Only the number is wanted: how many lines below include "agent"?
Segment Start: DATASET RECORDS
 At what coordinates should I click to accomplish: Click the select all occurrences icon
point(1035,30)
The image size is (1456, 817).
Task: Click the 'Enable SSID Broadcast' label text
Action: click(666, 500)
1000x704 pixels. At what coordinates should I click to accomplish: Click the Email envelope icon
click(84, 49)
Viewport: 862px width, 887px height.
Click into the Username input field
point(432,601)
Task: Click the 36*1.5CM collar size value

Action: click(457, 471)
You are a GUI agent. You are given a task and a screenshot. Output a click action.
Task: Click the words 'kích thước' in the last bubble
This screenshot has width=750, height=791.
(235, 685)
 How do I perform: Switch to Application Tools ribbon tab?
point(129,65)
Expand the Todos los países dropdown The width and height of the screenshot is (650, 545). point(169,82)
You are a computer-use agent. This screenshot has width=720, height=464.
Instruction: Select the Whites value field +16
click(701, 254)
Segment End: DATASET RECORDS
§ REPLY TO THE EXERCISE:
2